Das Herz der RosePrinzessin Sabra zieht los

Einmaliges Kunstereignis in Deutschland

Märchenhafte Bilder von Edward Burne-Jones in der Staatsgalerie Stuttgart.
Konrad-Adenauer-Straße 30-32, D-70173 Stuttgart

Als einer der wichtigsten Vertreter spätviktorianischer Kunst zwischen Symbolismus und Jugendstil zählt Edward Burne-Jones – prominentes Mitglied der Künstlergruppe der Präraffaeliten – in England zu den bekanntesten und beliebtesten ­Malern seiner Epoche. Unter dem Titel Edward Burne-Jones: Das Irdische Paradies/ The Earthly Paradise widmet die Staats­galerie Stuttgart dem großen Maler in diesem Jahr die erste Einzelausstellung in Deutschland. In seinen monumentalen Erzählzyklen greift der Künstler auf Mythen, Legenden und Sagen zurück, die in der europäischen Kulturgeschichte eine wichtige Rolle spielen und den Betrachter direkt ansprechen. Neben der Perseus-­Folge, einem Hauptwerk präraffaelitischer Malerei, das sich seit 1971 im Besitz der Staatsgalerie befindet, präsentiert die Ausstellung herausragende Leihgaben aus internationalen Museen wie der Tate Britain, dem Victoria and Albert Museum, London, und dem Musée d’Orsay, Paris.

Die Ausstellung zeigt unter anderem Burne-Jones’ großformatige, auf die Ornamentik des Jugendstils verweisende Arbeiten zu Dornröschen oder die Tapisserien zu König Artus und den Rittern der Tafelrunde. Die Bilder laden den Betrachter in eine stille Welt voller Schönheit und Harmonie ein, in der Schrecken und Gefahr gleichwohl unterschwellig anwesend sind. Außerdem werden weitere wichtige Bilderzählungen in der Ausstellung zu sehen sein, wie Burne-Jones’ Arbeiten zu Pygmalion oder der großformatige, gemeinsam mit Walter Crane vollendete Zyklus zu Amor und Psyche. Ergänzt werden diese Bildfolgen von Einzelwerken zu religiösen Themen und Karikaturen, in denen der Künstler sich selbst oder Menschen seiner Umgebung in alltäglichen Situationen darstellt. Sie vermitteln ein lebendiges Bild davon, wie der Künstler sich selbst sah.

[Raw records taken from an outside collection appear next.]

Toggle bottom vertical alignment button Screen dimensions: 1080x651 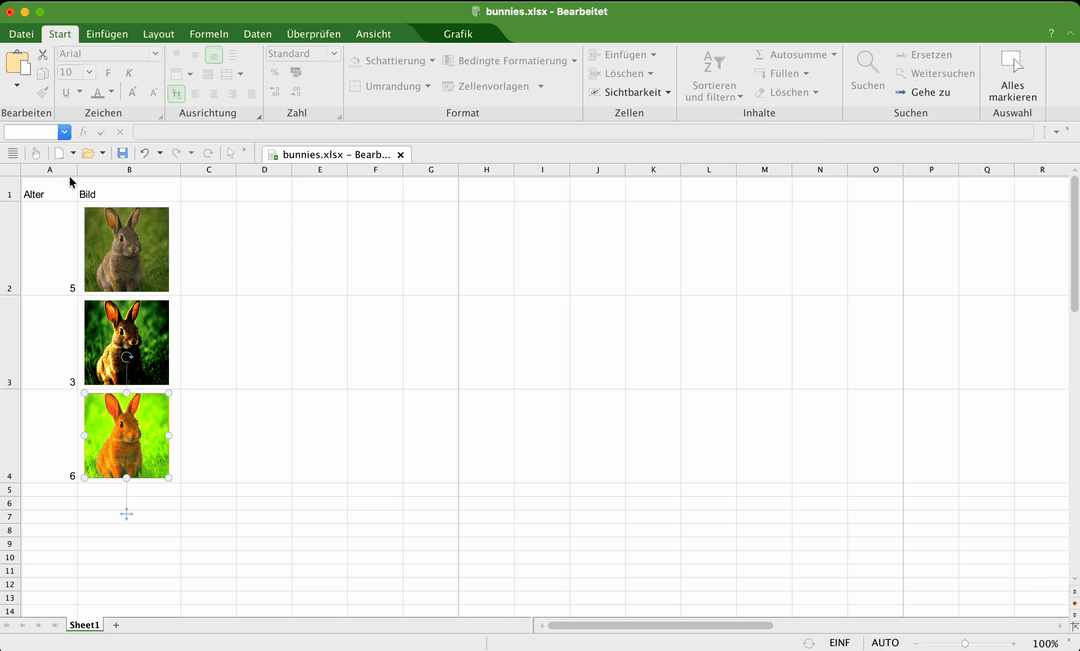click(x=213, y=55)

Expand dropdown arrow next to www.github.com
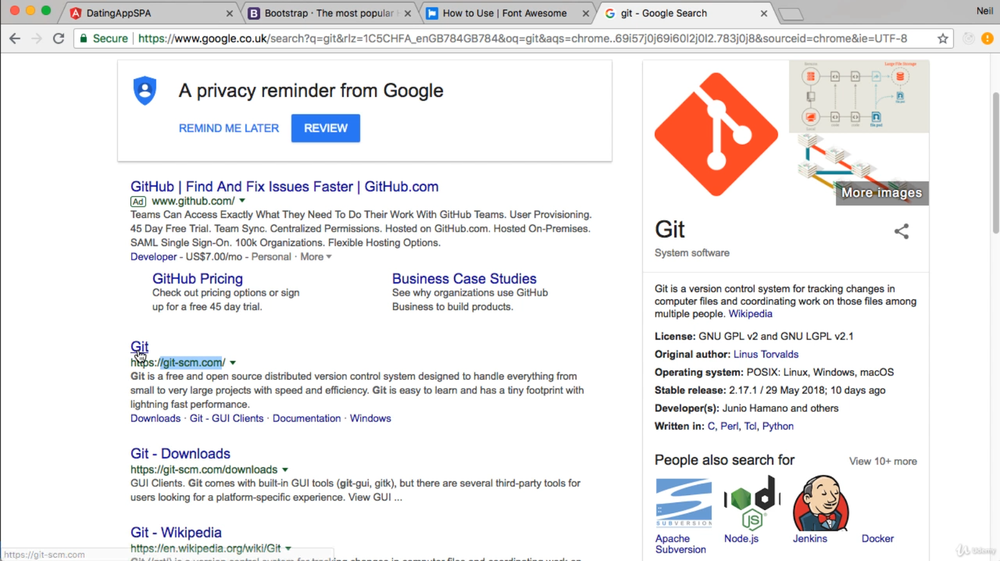(x=242, y=202)
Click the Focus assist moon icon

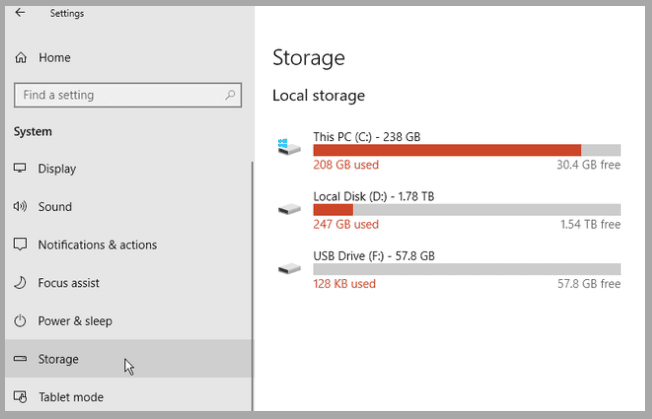(x=20, y=283)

Die Bildfolgen zu Dornröschen, Perseus oder König Artus und den Rittern der Tafelrunde waren meist nicht als isolierte Kunstwerke konzipiert, sondern Teil ­einer umfassenden Raumausstattung mit Möbelstücken, Tapeten, Glasmalereien und anderen plastischen oder textilen Arbeiten. Für diesen Aspekt im Schaffen von Burne-Jones ist seine lebenslange Freundschaft mit William Morris, einem der Väter des modernen Designs, von großer Bedeutung. Dessen Theorien über die Verbindung von Kunst und Leben durch ein auf die Bedürfnisse der Menschen abgestimmtes Kunsthandwerk und die gemeinsame Arbeit und Umsetzung dieser Ideen in der 1861 gegründeten Firma Morris, Marshall, Faulkner & Co. trugen wesentlich zu Burne-Jones’ Entwicklung als dekorativer Künstler bei und gaben ihm immer wieder neue Impulse.

Die Ausstellung in der Staatsgalerie zeigt anhand von ausgewählten Arts-and-Crafts-Objekten, wie sich Malerei und Design in Burne-Jones’ Schaffen gegenseitig befruchteten. Neben den Gemälden und Gouachen zu Dornröschen ist beispielsweise eine von Burne-Jones entworfene Wanddekoration aus Keramikplatten zu sehen, die ebenfalls das Märchen illustriert und für ein Privathaus gedacht war. Die Suche nach dem Heiligen Gral hielt der Künstler nicht allein in sechs monumentalen Tapisserien fest; er entwarf außer­dem vier Glasfenster, die ebenfalls die mittelalterliche Legende darstellen. Häufig wurde die Ausstattung ganzer Räume mit verschiedenen Einrichtungsgegenständen und Wanddekorationen arbeitsteilig umgesetzt. Während Morris eher für ornamentale Tapeten und Textilien zuständig war, entwarf Burne-Jones meist die figurativen Szenen, die dann oft auch von anderen Mitarbeitern der Firma ausgeführt wurden.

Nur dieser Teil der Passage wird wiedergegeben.